Copy the rows below word for word, keeping every line as it appears.

- **SUPPLIED ENTRIES**:
<<<<

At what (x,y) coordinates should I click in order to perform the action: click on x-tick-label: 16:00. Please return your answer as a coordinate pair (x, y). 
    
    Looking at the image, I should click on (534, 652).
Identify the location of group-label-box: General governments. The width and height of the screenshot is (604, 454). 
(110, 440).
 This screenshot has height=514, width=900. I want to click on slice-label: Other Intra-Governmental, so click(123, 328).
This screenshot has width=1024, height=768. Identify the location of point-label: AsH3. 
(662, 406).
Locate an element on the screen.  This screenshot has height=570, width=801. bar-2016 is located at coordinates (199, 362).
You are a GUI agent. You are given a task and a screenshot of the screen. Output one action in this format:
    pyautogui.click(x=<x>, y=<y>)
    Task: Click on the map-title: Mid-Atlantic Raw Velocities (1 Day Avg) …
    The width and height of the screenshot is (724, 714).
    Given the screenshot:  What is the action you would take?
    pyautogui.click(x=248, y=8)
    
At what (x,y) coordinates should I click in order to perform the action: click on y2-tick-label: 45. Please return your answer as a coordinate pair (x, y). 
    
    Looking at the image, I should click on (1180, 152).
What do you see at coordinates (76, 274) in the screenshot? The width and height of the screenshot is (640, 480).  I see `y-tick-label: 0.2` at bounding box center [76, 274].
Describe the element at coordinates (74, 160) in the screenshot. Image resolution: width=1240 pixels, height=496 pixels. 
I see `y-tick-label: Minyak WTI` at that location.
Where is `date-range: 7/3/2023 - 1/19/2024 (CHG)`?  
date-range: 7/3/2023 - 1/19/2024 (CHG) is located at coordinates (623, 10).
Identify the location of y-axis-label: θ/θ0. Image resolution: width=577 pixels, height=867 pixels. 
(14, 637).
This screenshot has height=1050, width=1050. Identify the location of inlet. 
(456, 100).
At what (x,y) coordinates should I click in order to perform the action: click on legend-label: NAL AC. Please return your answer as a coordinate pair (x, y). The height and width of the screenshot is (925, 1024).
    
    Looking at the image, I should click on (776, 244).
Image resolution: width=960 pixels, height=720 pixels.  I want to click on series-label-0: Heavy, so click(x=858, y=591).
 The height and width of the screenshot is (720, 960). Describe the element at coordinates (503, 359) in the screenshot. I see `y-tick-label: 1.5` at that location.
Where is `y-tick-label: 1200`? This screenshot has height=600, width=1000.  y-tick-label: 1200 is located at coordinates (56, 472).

>>>>

- **RESPONSE**:
At what (x,y) coordinates should I click in order to perform the action: click on x-tick-label: 16:00. Please return your answer as a coordinate pair (x, y). 
    
    Looking at the image, I should click on (534, 652).
Identify the location of group-label-box: General governments. The width and height of the screenshot is (604, 454). 
(110, 440).
 This screenshot has height=514, width=900. I want to click on slice-label: Other Intra-Governmental, so click(123, 328).
This screenshot has width=1024, height=768. Identify the location of point-label: AsH3. 
(662, 406).
Locate an element on the screen.  This screenshot has height=570, width=801. bar-2016 is located at coordinates (199, 362).
You are a GUI agent. You are given a task and a screenshot of the screen. Output one action in this format:
    pyautogui.click(x=<x>, y=<y>)
    Task: Click on the map-title: Mid-Atlantic Raw Velocities (1 Day Avg) …
    The width and height of the screenshot is (724, 714).
    Given the screenshot:  What is the action you would take?
    pyautogui.click(x=248, y=8)
    
At what (x,y) coordinates should I click in order to perform the action: click on y2-tick-label: 45. Please return your answer as a coordinate pair (x, y). 
    
    Looking at the image, I should click on (1180, 152).
What do you see at coordinates (76, 274) in the screenshot? The width and height of the screenshot is (640, 480).  I see `y-tick-label: 0.2` at bounding box center [76, 274].
Describe the element at coordinates (74, 160) in the screenshot. Image resolution: width=1240 pixels, height=496 pixels. 
I see `y-tick-label: Minyak WTI` at that location.
Where is `date-range: 7/3/2023 - 1/19/2024 (CHG)`?  
date-range: 7/3/2023 - 1/19/2024 (CHG) is located at coordinates (623, 10).
Identify the location of y-axis-label: θ/θ0. Image resolution: width=577 pixels, height=867 pixels. 
(14, 637).
This screenshot has height=1050, width=1050. Identify the location of inlet. 
(456, 100).
At what (x,y) coordinates should I click in order to perform the action: click on legend-label: NAL AC. Please return your answer as a coordinate pair (x, y). The height and width of the screenshot is (925, 1024).
    
    Looking at the image, I should click on (776, 244).
Image resolution: width=960 pixels, height=720 pixels.  I want to click on series-label-0: Heavy, so click(x=858, y=591).
 The height and width of the screenshot is (720, 960). Describe the element at coordinates (503, 359) in the screenshot. I see `y-tick-label: 1.5` at that location.
Where is `y-tick-label: 1200`? This screenshot has height=600, width=1000.  y-tick-label: 1200 is located at coordinates (56, 472).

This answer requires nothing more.